Jazz Singer Kurt Elling Performs Tribute to John Coltrane and Johnny Hartman
Friday, February 27, 2009
Since the mid-1990s, no singer in jazz has been as daring, dynamic or interesting as Kurt Elling. The onetime theology student from Chicago has found a fresh musical territory by channeling, in equal parts, Frank Sinatra, bebop hipster Mark Murphy and an all-night poetry slam.
With his soaring vocal flights, his edgy lyrics and sense of being on a musical mission, he has come to embody the creative spirit in jazz -- which makes his current project all the more surprising.
Elling has never seemed a likely choice to waltz down the tribute trail, but tomorrow night he will be at the Kennedy Center's Terrace Theater with his interpretation of one of the most beloved jazz recordings. He calls the program "Dedicated to You," after one of the songs from "John Coltrane and Johnny Hartman," a 1963 album that jazz listeners have long treasured as one of the most romantic records ever made.
Elling knows better than to try to improve on perfection. Instead, he and his trio -- augmented by saxophonist Ernie Watts and the genre-shattering Ethel String Quartet -- will filter Coltrane and Hartman through their own modern sensibilities.
"For me, it wouldn't be very interesting to reiterate the past," Elling said in a recent interview. "The best way to respect what's gone before, especially with someone like John Coltrane, is to continue to try to innovate."
Elling's Coltrane-Hartman project began about four years ago, when the Chicago Jazz Festival commissioned a concert from him. Last year, he and his longtime musical partner, pianist Laurence Hobgood, added some new arrangements and emerged with a program that presses into the future while respecting the past.

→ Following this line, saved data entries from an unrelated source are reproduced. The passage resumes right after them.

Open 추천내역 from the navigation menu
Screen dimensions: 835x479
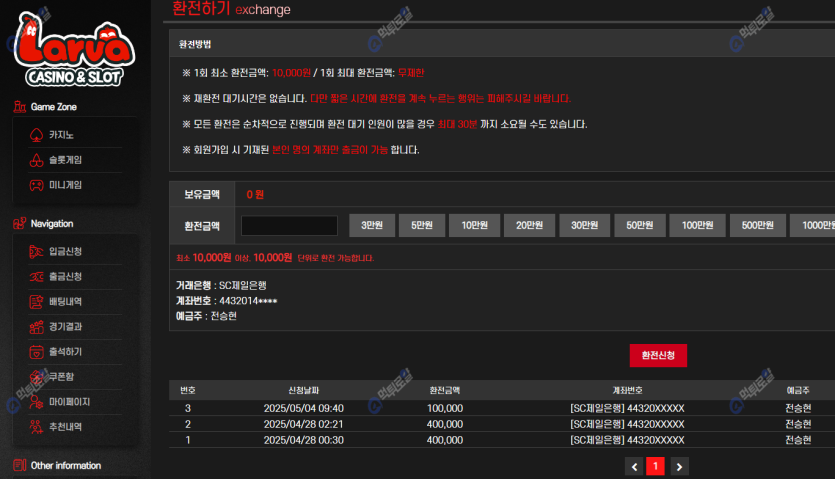click(x=65, y=427)
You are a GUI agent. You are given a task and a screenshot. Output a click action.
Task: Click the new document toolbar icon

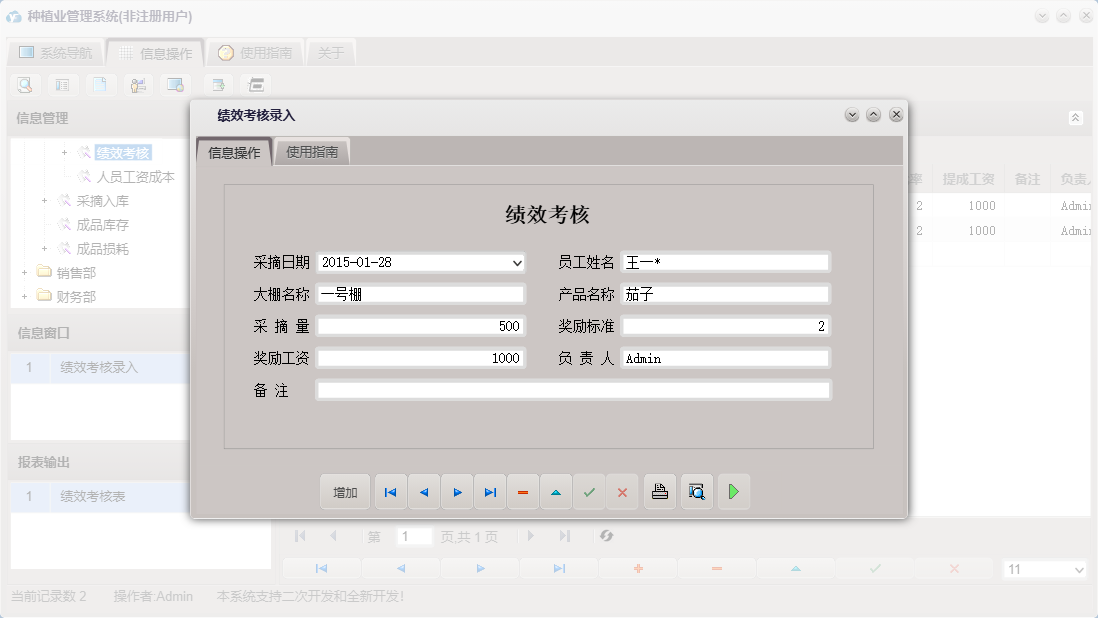(100, 85)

The 41-year-old Elling has won Down Beat magazine's critics' poll as the top male singer for the past eight years and has released seven CDs in his relatively young career. A live recording of the Coltrane-Hartman program at New York's Lincoln Center will be released later this year.
Elling is still based in his native Chicago -- he bought his condo four years ago from the nation's new No. 1 jazz fan, Barack Obama -- but in the past year, he has been spending more time in New York with his wife and 3-year-old daughter.
His circuitous path to jazz wound its way through divinity school at the University of Chicago, which he quit one credit short of a master's in the philosophy of religion. His father is a Lutheran church organist and minister of music, "so I was always exposed to the idea of the higher purpose of music."
In concert, Elling is apt to quote Walt Whitman, Jack Kerouac, Saint John of the Cross or the 13th-century Persian poet Rumi, and somehow it all works. But even as he pushes vocal jazz in new directions, Elling still keeps his ears open to the music's history.
"If you're going to be a jazz singer," he says, "you have to listen to all the great singers of the past. I want all those sounds inside me."
With his latest project, Elling is helping revive the forgotten career of his fellow Chicagoan Johnny Hartman. The two aren't that similar in vocal styles -- Elling is an experimenter, and Hartman was a pure interpreter of song, with a burnished voice, elegant phrasing and an intimate way of reading lyrics.